US and China's Trade Deficit Narrows by Almost 30 Billion


As the signing of Phase One nears, reports show the trade deficit is shrinking.

China’s widening surplus supplied ammunition to the US to start round after round of tariffs on the country’s goods to get Beijing to correct what it called unfair trade practices. The trend is set to reverse, with the two countries poised to complete the first phase of a trade deal.

Chinese customs data on Tuesday showed that the country had a trade surplus with the U.S. of $295.8 billion last year, compared with a record $323.3 billion in 2018. The figures represent China’s first full year of trade data since the trade war began.

China’s 12.5% decline in exports to the U.S. last year would have narrowed the U.S. deficit more, but Chinese imports from the U.S. dropped even faster. Beijing retaliated against Washington, imposing tariffs on American goods and directing state-owned companies to buy less from what had been its largest single-nation trading partner. China’s imports from the U.S. fell nearly 21%.

_ _ _ _

Task description |
Repeat word for word the stretch of the trade deficit article from "As the signing" through "trade war began.".

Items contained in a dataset
_ _ _ _

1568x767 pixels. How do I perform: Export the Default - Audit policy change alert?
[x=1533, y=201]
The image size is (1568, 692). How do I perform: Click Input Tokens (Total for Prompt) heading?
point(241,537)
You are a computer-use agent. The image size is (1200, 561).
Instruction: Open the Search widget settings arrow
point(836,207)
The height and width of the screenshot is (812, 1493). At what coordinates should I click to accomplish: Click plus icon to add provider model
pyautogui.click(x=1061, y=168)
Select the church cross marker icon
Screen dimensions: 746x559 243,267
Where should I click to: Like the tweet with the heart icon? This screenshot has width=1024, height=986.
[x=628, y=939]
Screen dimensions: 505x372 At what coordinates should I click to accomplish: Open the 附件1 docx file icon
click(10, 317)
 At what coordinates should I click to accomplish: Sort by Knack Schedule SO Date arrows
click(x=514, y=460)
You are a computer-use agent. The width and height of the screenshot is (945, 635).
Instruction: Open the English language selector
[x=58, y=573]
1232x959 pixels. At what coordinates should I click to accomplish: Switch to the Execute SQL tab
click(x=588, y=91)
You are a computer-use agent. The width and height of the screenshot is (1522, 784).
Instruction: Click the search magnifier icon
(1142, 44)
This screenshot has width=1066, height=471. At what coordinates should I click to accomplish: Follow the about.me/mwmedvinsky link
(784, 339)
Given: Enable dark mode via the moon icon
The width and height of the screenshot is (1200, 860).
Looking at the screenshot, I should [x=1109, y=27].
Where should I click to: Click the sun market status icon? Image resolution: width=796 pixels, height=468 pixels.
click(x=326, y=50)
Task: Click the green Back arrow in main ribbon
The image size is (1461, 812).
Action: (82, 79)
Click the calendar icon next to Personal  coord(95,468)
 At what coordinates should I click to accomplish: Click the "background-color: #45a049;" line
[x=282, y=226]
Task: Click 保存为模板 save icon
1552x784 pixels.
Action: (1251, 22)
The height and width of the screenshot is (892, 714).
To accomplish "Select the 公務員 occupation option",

_ _ _ _

Solution for this problem |
As the signing of Phase One nears, reports show the trade deficit is shrinking.

China’s widening surplus supplied ammunition to the US to start round after round of tariffs on the country’s goods to get Beijing to correct what it called unfair trade practices. The trend is set to reverse, with the two countries poised to complete the first phase of a trade deal.

Chinese customs data on Tuesday showed that the country had a trade surplus with the U.S. of $295.8 billion last year, compared with a record $323.3 billion in 2018. The figures represent China’s first full year of trade data since the trade war began.